Segment Open

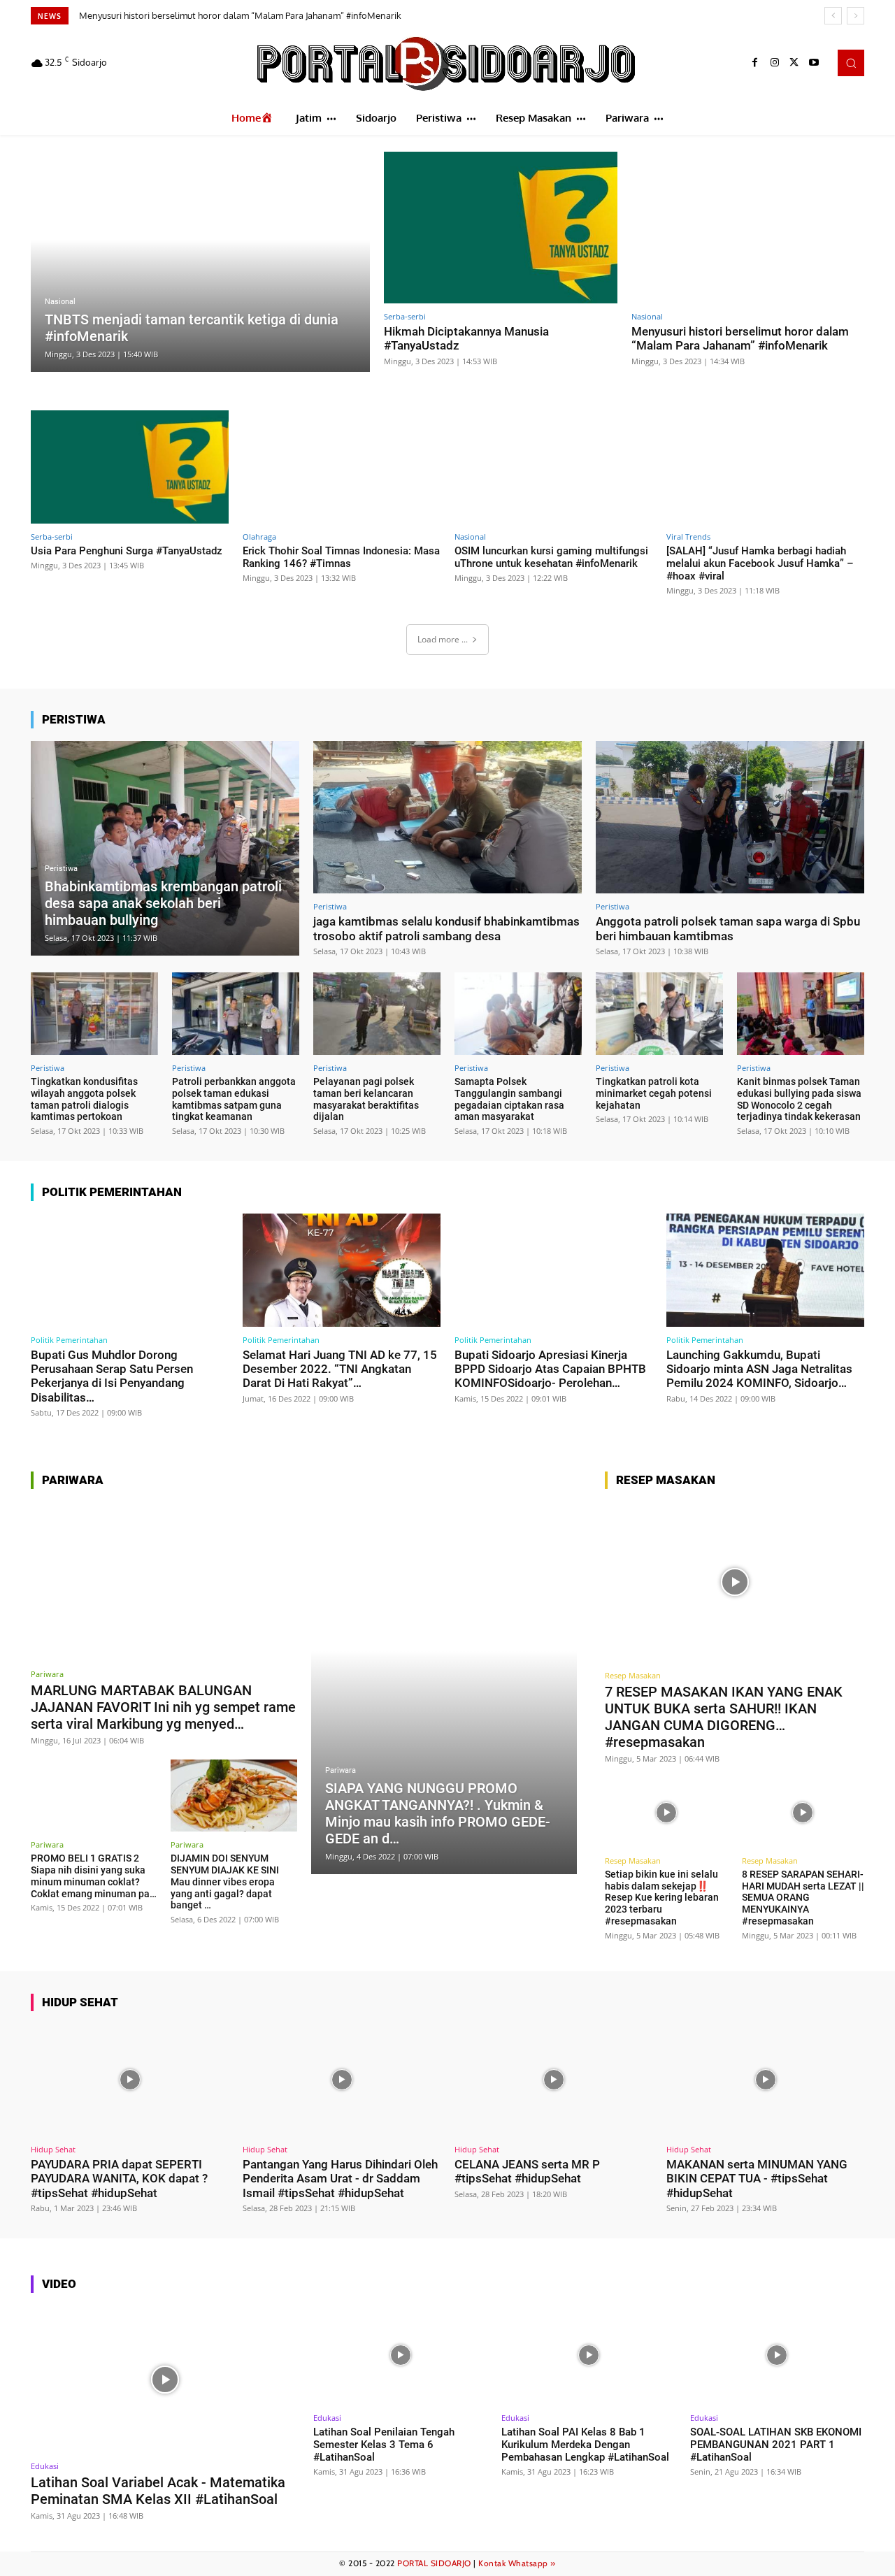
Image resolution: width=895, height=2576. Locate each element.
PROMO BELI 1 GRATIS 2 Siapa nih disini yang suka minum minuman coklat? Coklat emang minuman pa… (94, 1875)
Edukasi (45, 2466)
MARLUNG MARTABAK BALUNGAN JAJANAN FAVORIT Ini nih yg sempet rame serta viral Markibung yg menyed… (163, 1707)
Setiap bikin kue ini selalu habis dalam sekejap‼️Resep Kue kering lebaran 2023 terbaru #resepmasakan (662, 1898)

Segment Closed

THE TASK: Find "MARLUNG MARTABAK BALUNGAN" in the data above, then repeat that line and all lines after it exactly, ending with the final line.

SOLUTION FOR THIS PROBLEM:
MARLUNG MARTABAK BALUNGAN JAJANAN FAVORIT Ini nih yg sempet rame serta viral Markibung yg menyed… (163, 1707)
Setiap bikin kue ini selalu habis dalam sekejap‼️Resep Kue kering lebaran 2023 terbaru #resepmasakan (662, 1898)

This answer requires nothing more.